Stored data:
•••••

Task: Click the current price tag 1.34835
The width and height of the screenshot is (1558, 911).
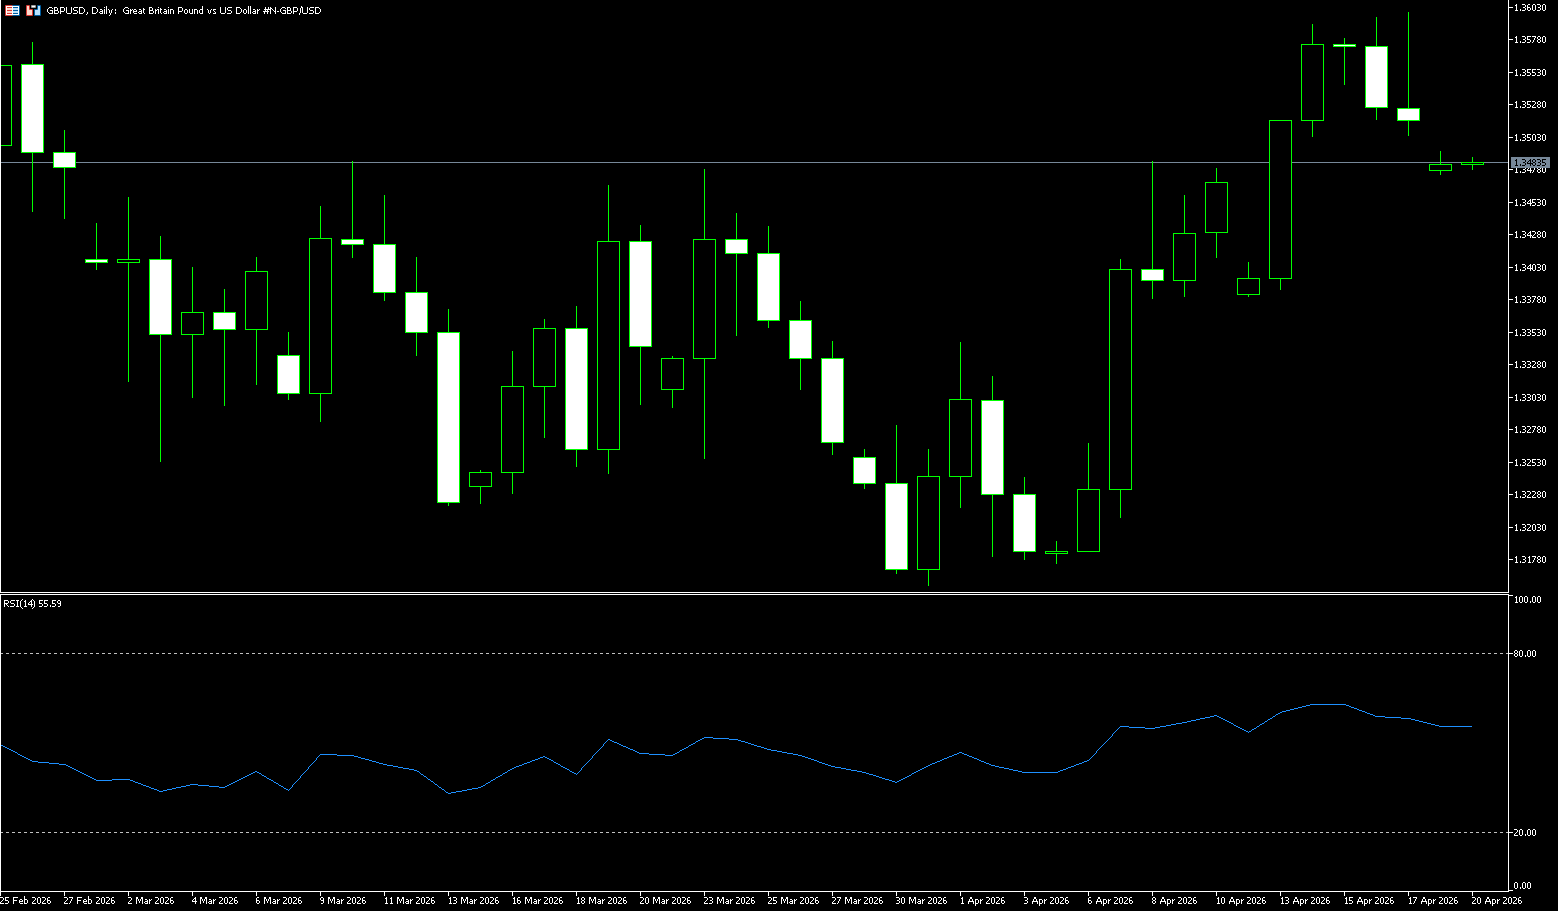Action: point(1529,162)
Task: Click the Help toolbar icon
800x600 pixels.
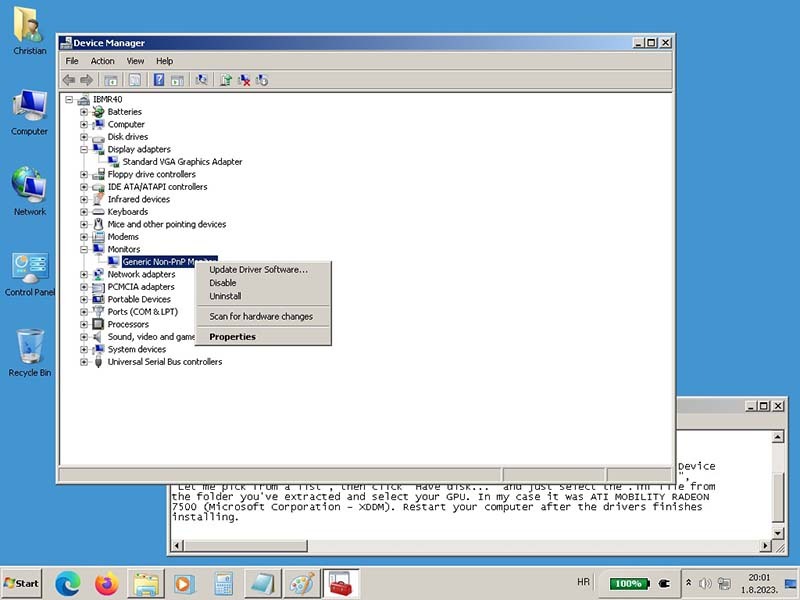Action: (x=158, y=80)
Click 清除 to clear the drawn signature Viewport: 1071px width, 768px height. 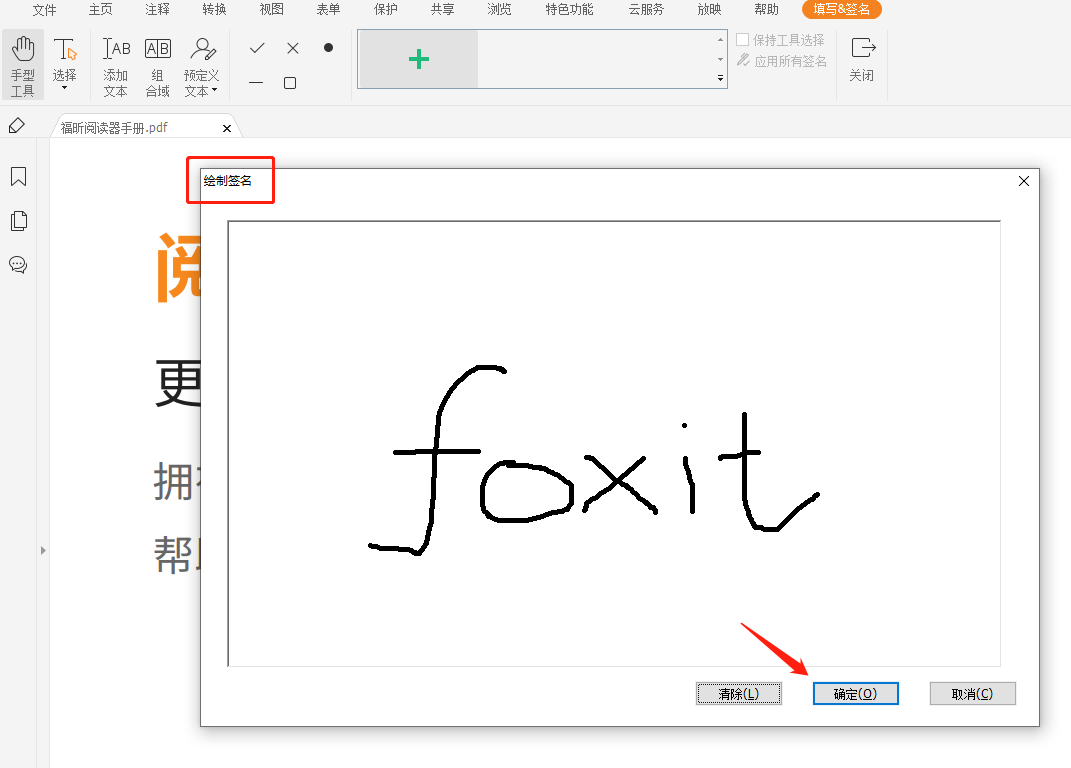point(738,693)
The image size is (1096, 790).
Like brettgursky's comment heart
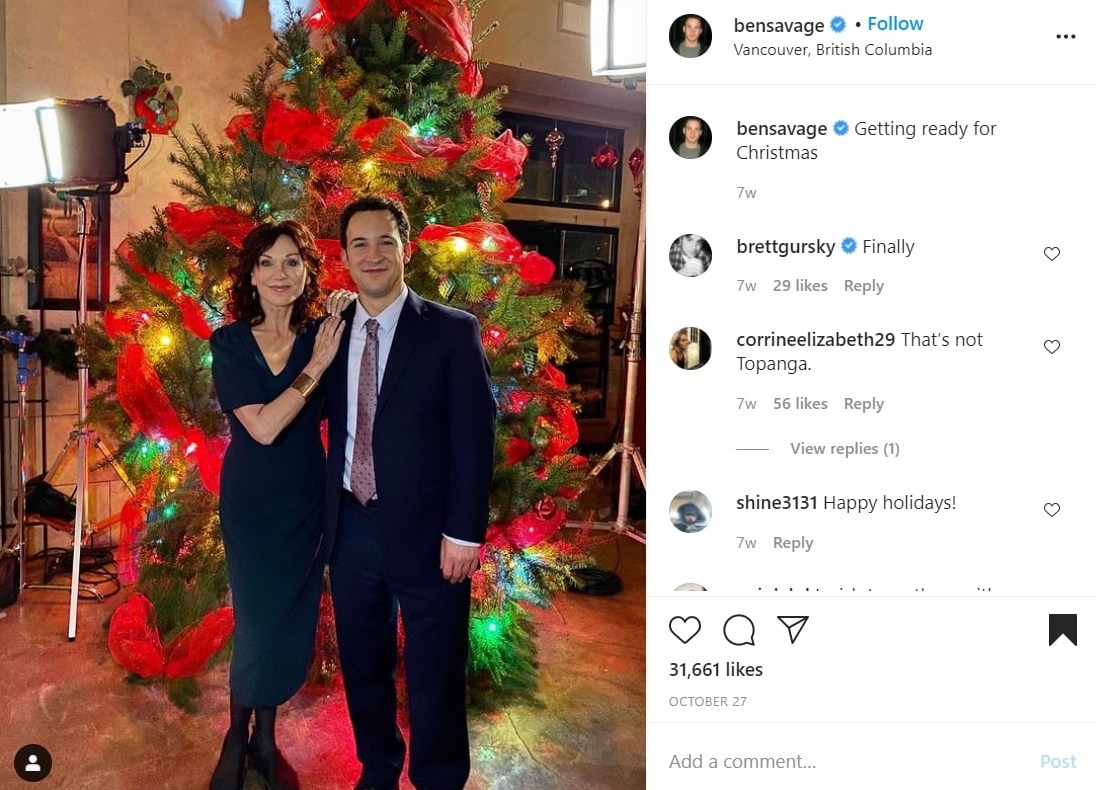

•••••

# Your instructions
Go through the records and pull out each line that includes the word "Task".

# Written response
Task: Click the current price tag 1.34835
Task: Click the Help toolbar icon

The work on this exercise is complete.